Youth In Crime Essay, Research Paper
Criminals are getting younger and victims are getting younger. According to the Centers for Disease Control and Prevention, males fifteen to nineteen years old, are being killed six times more often that in 1963. (Elikann 242) Homicide is the number two killer for young men, second only to accidental deaths. The FBI reports that the number of murder victims between the ages of ten and fourteen rose between 1985 and 1992, a 62 percent. (Elkiman 242) Young people turning to crime is result of a combination a bravado, hopelessness, access to firepower, and the allures of the drug market.”
(Elikann 241) What are the actions that society, and or the government, should take to keep our country’s young from turning to crime or being victims of crime themselves? In the past few years there has been many Americans who have come to believe that juveniles who commit terrible crimes should be tried as adults and sentenced accordingly. That swift and prompt punishment is the solution to turning young people from a life of crime. Previously, society thought we could rehabilitate juveniles and turn them away from a life of crime. What is the best answer for society, the juveniles and their victims?

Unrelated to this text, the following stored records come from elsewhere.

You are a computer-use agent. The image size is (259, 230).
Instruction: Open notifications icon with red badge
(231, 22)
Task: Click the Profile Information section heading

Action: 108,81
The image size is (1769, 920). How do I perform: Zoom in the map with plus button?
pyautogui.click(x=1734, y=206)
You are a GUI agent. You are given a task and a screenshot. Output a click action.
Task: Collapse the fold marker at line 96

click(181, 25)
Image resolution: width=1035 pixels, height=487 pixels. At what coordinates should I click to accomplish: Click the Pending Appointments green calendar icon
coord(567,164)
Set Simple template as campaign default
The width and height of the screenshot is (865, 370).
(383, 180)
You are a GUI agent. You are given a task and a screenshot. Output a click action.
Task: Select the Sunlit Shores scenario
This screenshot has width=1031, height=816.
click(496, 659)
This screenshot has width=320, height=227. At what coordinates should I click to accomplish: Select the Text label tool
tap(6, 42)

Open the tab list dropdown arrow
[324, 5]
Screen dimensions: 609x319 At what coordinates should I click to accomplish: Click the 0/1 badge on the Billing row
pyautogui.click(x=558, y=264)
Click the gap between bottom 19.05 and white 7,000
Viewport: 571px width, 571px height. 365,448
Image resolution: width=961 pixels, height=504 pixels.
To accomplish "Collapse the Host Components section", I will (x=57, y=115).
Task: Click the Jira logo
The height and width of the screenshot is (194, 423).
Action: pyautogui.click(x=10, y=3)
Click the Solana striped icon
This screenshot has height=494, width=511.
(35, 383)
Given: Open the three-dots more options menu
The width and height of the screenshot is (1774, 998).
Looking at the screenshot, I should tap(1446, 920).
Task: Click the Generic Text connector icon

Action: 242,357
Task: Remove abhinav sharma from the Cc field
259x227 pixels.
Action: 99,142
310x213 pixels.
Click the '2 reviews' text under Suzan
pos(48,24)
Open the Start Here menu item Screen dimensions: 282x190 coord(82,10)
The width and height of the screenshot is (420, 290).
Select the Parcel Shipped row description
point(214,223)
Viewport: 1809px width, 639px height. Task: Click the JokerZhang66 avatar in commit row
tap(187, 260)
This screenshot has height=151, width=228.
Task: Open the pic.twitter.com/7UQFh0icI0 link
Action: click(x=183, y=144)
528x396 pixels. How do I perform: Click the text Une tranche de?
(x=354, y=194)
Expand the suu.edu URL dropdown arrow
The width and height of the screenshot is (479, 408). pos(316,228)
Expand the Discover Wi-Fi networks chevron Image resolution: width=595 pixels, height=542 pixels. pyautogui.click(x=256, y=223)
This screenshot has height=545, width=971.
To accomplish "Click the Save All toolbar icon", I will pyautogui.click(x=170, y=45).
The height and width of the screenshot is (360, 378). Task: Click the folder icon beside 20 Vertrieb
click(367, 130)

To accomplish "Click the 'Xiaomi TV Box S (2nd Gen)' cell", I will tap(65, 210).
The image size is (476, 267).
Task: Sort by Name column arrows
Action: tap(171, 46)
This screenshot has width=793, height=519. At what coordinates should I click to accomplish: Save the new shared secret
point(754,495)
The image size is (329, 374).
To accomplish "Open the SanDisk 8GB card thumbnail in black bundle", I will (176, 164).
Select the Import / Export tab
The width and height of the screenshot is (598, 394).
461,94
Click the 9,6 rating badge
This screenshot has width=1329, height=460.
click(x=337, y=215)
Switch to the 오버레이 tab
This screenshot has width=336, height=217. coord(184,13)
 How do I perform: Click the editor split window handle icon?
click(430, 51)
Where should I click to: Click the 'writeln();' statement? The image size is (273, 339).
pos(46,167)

People in America began to get very worried and upset about the news reports they were seeing almost daily in the paper and on the television about juveniles
committing serious crimes. There was a movement that began to demand governments do something about this increase in crime by juveniles. In 1988, about 1.6 million juveniles were arrested, 69,000 for violent crimes, which include murder, rape, robbery, and aggravated assault. Of these arrest 18,000 of the juveniles were between the ages of 10 and 14. (Lauder 111- Lang 37) The age most like to do violence is between 15 and 25, which about 15 percent of the population, are about two-thirds of those arrested for
violent crimes in America. (”Teen Homicides Reflect Society’s Violence,” USA Today, April 1988, 5 – Lang 29) The “get tough’ movement that the country saw in 1970s and early 1980s led to a large number of youths being confined. (Schwartz 58)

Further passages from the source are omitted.